DCGAN – Adding convolution to a GAN

Overview

Generative networks are a fascinating subfield of Computer vision. The GAN, in particular, is a training paradigm and a family of network architectures that convert a simple convolutional network to generate novel images based on an image dataset. This training is generally unpaired and does not require any labels. The original GAN architecture was unstable and had issues returning random noise as an output. The DCGAN was proposed as an alternative architecture with many tweaks over the original to counter issues such as mode collapse, diminished gradients, and non-convergence.

Pre-requisites

To understand the DCGAN Architecture, we need to know the following pre-requisite concepts:

Knowledge of Transposed Convolutions/De-Convolution.
An understanding of Strided Convolutions.
Familiarity with the Leaky ReLU activation function.
Familiarity with the Sigmoid activation function.
Familiarity with the basic GAN.

Introduction to DCGAN

This article will explore using a Deep Convolutional Generative Adversarial Network (DCGAN) to generate new images from the CIFAR dataset. GANs are neural networks designed to generate new, previously unseen data similar to the input data the model trained on. DCGANs are a variation of GANs that address issues that can arise with standard GANs by using deep convolutional neural networks in both the Generator and the Discriminator.

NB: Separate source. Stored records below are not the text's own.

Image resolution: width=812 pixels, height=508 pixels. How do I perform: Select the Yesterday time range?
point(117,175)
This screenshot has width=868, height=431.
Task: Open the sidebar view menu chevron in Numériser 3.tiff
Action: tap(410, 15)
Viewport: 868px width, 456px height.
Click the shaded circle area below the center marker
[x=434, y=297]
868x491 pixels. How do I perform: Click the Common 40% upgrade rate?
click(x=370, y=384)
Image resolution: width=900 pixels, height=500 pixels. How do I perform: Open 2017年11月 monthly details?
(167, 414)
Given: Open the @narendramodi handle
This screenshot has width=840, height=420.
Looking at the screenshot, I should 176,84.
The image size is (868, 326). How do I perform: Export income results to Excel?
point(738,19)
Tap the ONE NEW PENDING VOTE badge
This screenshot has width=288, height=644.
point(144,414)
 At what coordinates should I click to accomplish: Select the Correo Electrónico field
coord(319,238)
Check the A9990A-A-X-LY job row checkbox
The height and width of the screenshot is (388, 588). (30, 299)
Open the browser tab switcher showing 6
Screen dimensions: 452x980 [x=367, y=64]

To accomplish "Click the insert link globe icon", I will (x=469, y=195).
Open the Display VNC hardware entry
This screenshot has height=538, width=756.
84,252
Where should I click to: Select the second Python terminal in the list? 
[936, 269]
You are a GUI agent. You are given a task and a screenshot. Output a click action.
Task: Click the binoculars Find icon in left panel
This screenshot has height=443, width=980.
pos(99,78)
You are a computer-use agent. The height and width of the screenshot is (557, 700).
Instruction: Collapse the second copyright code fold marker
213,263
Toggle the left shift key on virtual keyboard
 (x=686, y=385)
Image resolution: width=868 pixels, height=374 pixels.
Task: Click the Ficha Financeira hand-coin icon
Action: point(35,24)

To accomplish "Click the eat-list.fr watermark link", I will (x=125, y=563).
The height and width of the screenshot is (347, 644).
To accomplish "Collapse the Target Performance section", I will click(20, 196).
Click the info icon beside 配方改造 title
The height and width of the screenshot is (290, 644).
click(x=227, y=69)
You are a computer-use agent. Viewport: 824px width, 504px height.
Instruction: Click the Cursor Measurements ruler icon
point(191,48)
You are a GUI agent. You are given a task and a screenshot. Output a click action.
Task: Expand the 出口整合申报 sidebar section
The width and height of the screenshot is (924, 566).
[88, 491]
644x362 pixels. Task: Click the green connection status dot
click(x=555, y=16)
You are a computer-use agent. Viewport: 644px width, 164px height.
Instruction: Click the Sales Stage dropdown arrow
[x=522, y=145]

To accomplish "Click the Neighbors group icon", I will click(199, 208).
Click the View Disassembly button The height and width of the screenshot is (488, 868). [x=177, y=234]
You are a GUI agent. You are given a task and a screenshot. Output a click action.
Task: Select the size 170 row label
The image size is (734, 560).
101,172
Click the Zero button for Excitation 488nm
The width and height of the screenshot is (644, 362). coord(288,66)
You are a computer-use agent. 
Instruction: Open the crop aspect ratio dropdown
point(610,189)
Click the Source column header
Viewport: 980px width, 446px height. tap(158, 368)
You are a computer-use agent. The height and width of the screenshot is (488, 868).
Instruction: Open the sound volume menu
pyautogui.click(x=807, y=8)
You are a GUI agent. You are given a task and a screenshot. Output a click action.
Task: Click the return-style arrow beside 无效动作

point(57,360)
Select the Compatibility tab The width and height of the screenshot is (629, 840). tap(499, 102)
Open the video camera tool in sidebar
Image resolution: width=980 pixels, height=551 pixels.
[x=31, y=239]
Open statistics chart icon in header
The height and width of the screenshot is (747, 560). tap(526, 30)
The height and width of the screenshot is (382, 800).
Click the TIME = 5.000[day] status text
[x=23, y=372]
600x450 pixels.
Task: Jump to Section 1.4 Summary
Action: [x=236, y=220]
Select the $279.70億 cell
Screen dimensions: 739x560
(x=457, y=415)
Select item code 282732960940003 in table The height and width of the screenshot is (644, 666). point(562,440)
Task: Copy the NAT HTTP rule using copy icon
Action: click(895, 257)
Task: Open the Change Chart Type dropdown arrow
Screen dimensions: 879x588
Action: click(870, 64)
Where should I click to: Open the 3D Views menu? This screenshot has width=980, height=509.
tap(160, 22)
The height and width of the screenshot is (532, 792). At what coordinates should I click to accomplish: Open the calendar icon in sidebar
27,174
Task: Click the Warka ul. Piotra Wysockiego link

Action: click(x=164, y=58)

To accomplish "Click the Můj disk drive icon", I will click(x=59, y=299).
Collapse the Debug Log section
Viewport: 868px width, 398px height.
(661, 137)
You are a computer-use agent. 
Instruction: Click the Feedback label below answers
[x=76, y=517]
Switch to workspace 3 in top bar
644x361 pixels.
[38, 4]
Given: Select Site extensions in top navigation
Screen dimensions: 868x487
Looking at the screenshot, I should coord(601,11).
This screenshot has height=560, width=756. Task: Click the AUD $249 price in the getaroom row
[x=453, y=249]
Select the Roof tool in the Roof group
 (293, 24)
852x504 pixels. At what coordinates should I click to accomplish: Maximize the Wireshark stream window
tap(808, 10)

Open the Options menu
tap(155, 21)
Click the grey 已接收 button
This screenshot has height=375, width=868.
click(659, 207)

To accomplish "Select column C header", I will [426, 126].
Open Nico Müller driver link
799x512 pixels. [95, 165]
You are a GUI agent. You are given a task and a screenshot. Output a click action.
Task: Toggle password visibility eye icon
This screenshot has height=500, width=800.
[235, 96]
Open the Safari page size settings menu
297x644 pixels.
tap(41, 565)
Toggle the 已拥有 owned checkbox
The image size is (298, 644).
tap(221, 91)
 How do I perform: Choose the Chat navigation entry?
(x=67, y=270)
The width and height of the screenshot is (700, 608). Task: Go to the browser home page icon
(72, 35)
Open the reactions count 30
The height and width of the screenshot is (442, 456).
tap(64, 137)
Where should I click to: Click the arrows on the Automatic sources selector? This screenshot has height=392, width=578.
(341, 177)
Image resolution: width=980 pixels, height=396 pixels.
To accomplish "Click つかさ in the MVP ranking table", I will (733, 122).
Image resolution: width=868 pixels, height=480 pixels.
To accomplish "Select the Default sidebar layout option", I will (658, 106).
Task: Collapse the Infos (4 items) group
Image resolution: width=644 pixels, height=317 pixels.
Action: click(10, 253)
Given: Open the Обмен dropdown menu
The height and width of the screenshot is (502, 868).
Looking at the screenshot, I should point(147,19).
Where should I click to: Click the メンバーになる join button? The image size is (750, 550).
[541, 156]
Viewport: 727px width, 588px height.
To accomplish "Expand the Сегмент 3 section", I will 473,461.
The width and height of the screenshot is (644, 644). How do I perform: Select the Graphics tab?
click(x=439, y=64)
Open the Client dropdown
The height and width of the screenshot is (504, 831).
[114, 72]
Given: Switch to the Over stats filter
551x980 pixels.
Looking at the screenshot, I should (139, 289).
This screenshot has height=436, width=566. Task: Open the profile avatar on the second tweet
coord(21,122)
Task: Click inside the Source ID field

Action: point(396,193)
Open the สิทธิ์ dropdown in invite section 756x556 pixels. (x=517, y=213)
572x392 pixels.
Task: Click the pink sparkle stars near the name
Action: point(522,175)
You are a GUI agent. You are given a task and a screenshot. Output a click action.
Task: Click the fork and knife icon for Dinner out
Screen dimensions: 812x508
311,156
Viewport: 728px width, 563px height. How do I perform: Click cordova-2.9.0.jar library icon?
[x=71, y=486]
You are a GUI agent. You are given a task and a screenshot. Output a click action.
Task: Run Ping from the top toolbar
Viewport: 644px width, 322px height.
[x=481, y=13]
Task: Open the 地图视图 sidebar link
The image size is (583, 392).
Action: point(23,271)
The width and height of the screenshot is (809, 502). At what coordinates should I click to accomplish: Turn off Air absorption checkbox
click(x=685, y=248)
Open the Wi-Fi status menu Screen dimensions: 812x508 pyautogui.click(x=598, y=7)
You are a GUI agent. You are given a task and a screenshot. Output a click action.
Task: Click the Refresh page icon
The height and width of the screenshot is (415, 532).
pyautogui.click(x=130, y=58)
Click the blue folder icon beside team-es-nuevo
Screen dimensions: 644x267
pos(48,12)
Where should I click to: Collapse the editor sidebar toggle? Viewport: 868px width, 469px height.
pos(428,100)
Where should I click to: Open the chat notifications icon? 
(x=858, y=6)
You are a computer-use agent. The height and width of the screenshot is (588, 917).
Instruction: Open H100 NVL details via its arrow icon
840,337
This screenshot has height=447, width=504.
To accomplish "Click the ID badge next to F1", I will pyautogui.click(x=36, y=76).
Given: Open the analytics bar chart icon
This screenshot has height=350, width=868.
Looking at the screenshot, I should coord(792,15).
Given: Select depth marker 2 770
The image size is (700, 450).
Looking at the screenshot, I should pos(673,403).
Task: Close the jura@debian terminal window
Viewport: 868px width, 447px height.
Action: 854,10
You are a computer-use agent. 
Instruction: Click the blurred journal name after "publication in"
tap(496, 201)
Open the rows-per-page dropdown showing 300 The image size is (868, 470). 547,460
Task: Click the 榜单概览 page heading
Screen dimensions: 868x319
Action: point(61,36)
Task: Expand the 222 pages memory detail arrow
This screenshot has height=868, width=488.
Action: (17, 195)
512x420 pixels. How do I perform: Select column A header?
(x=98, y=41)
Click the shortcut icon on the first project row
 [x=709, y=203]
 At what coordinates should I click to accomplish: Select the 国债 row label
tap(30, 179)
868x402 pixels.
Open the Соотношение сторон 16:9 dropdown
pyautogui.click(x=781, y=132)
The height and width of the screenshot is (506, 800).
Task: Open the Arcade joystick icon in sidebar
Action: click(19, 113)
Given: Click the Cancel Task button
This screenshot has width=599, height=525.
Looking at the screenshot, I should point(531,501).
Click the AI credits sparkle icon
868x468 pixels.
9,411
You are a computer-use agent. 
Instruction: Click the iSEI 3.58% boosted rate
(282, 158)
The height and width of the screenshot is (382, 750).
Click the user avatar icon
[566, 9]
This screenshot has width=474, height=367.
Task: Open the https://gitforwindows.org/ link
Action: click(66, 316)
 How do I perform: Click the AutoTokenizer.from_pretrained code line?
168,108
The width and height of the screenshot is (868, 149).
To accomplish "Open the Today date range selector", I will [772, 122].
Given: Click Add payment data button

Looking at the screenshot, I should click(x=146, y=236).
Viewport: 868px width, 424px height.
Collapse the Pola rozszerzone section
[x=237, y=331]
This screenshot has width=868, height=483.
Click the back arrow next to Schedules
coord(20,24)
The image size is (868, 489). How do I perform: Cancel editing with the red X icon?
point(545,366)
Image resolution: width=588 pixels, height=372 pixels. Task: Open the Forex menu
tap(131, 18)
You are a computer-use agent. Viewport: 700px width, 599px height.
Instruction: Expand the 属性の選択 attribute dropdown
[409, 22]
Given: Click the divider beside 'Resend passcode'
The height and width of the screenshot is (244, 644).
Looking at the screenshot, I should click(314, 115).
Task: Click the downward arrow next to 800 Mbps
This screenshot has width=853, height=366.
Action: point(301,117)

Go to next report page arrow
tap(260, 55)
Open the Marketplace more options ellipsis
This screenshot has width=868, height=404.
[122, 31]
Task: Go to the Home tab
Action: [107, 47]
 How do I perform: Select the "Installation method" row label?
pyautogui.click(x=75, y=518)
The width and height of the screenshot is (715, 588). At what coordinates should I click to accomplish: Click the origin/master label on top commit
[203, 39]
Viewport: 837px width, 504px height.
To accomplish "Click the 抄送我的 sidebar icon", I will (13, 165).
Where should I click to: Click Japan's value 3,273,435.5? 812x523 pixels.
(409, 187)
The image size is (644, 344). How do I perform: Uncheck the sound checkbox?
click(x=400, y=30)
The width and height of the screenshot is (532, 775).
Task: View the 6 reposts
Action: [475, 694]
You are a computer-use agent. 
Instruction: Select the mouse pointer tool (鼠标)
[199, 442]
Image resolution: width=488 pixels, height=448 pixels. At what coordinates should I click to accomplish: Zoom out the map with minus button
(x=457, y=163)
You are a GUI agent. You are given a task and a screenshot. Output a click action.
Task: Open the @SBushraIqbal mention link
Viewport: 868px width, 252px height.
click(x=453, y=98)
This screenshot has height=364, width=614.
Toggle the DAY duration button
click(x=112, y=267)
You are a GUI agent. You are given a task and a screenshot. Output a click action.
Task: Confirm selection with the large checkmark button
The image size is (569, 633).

This architecture allows larger image sizes than in standard GANs, as convolutional layers can efficiently process images with many pixels. Additionally, DCGANs use batch normalization and leaky ReLU activations in the Discriminator and transposed convolutional layers in the Generator, improving performance and stability during training.

We will use PyTorch to build the DCGAN from scratch, train it on the CIFAR dataset, and write scripts to generate new images. The goal is to generate photorealistic images that resemble one of the ten classes in the CIFAR dataset. Before we begin, we will set up the necessary libraries and create folders to store the models' images and weights. This article will guide the implementation process and explain the reasoning for some architectural choices.

Need for DCGAN

A simple convolutional GAN needs to be more stable to generate images with a high resolution and suffers from mode collapse.
DCGAN, on the other hand, has an architecture that uses not just convolutions but also transposed convolutions and other improvements.
These changes help the network learn better and generate images more stably compared to other architectures that came before it.
The DCGAN research was a monumental step for GANs as it was one of the earliest stable unsupervised image generators.
Understanding how it works is the gateway to creating more advanced GANs.

Architecture of DCGAN

The DCGAN architecture follows a similar pattern to many GAN architectures, with a Generator and a Discriminator to process inputs.

AArchitecture of DCGAN

The general flow of input looks something like the following. For every iteration, randomly generated noise is passed to the Generator. The Discriminator gets a random image sampled from the dataset. The Generator uses the learned weights to modify the noise closer to the target image. The Generator then passes this modified image to the Discriminator, which predicts how real the image looks and returns a probability of the same. The loss from both parts is combined to minimize the loss functions for the Generator and the Discriminator using back-propagation.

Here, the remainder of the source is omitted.